Here at Stanley Grove, we believe that play-based learning is an important and integral part of our curriculum. We believe that children learn best from activities and experiences that interest them. Our EYFS curriculum consists of a range of cross-curricular units reflecting the needs and interests of our children at Stanley Grove.
Each unit title provides a theme e.g. Family and Community, and the unit itself provides a variety of opportunities for children to revisit and extend their prior learning, including vocabulary, and develop new skills and thinking. The learning environment reflects the seven areas of learning, and it is carefully planned and adapted for each unit to provide opportunities to extend, practise and apply the knowledge and skills the children have been introduced to.
Our Reception classes and our Nursery classes run as two separate units. The areas that the children access for self-initiated learning are spread across different classrooms e.g. the construction area is in one classroom and the creative area is in another. It is the adults’ responsibility to ensure that ALL children access ALL areas in the unit, including areas not in their own classroom. If a child wishes to paint, they must be guided to the creative area, which may be in a different classroom. Doing so will allow our children to become more independent in their self-chosen activities.

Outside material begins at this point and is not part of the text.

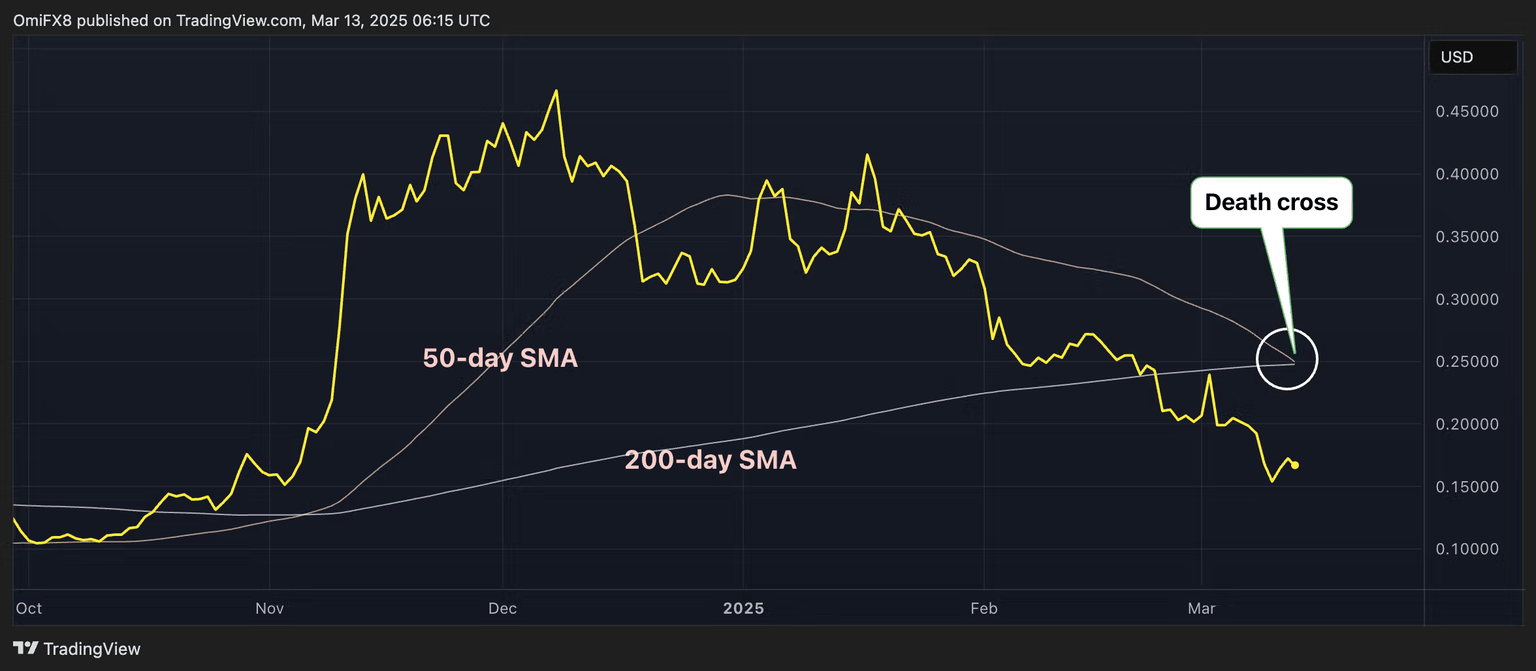Click the 0.25000 price level on the scale
Screen dimensions: 1536x671
click(x=1469, y=361)
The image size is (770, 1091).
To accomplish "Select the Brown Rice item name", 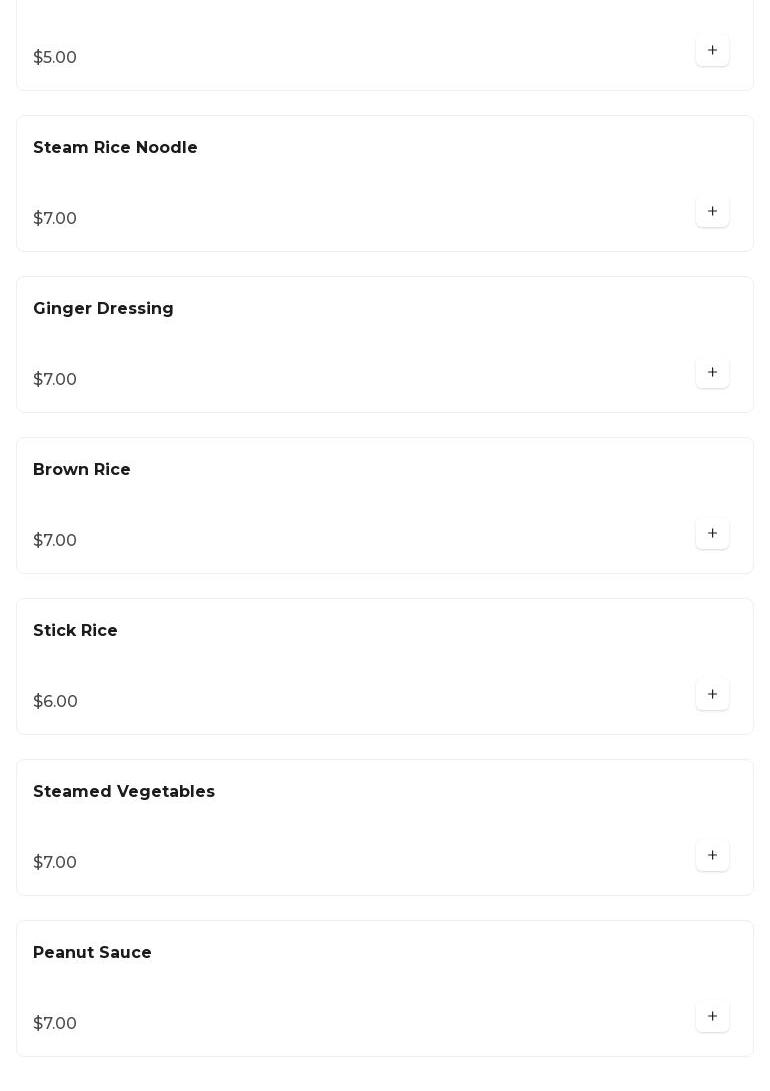I will pos(82,470).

In the first 6 weeks of the academic year, baselines are completed for all children. Staff use adult interaction and observations to carryout these assessments. These assessments are collated and put into the school’s tracking tool (Interactive Learning Diary). Throughout each week, adults will be carrying out formative assessments of children and adapting their teaching and resources accordingly. Once a term, each child is selected as the focus for a more in-depth assessment. Summative assessment judgements are made at the end of each term. This allows staff to track each child individually and measure their progress over time. Children are also assessed on entry using the Wellcomm Assessment tool, which measures communication and language skills. Those children who are receiving support for their communication and language get reassessed regularly. In Reception, staff also use Phonics Tracker record and analyse progress in Phonics.
In 2020 we changed the way we do learning journeys and we now use ClassDojo as a platform to share learning and experiences with our parents and carers, giving them immediate access to evidence of their child’s learning.
‘Teaching should not be taken to imply a ‘top down’ or formal way of working. It is a broad term which covers the many different ways in which adults help young children learn. It includes their interactions with children during planned and child-initiated play and activities: communicating and modelling language, showing, explaining, demonstrating, exploring ideas, encouraging, questioning, recalling, providing a narrative for what they are doing, facilitating and setting challenges. It takes account of the equipment they provide and the attention to the physical environment as well as the structure and routines of the day that establish expectations. Integral to teaching is how practitioners assess what children know, understand and can do as well as take account of their interests and dispositions to learning (characteristics of effective learning), and use this information to plan children’s next steps in learning and monitor their progress’
Teaching and play in the early years – a balancing act? 14 July 2015
Adults enhance the children’s play in different roles. The two main roles are the play champion and the adult in focused play. The play champion can support children with self help skills, enhancements and following their own ideas in the classroom indoor and out. The adult in focused play has a role that has milestones or specific skills in mind. This might be open ended, where they support the use of all provision in the area following the children’s lead, eg accessing tools and materials in the creative area, or more specific, for example combining small world and block play linked to a text or important event.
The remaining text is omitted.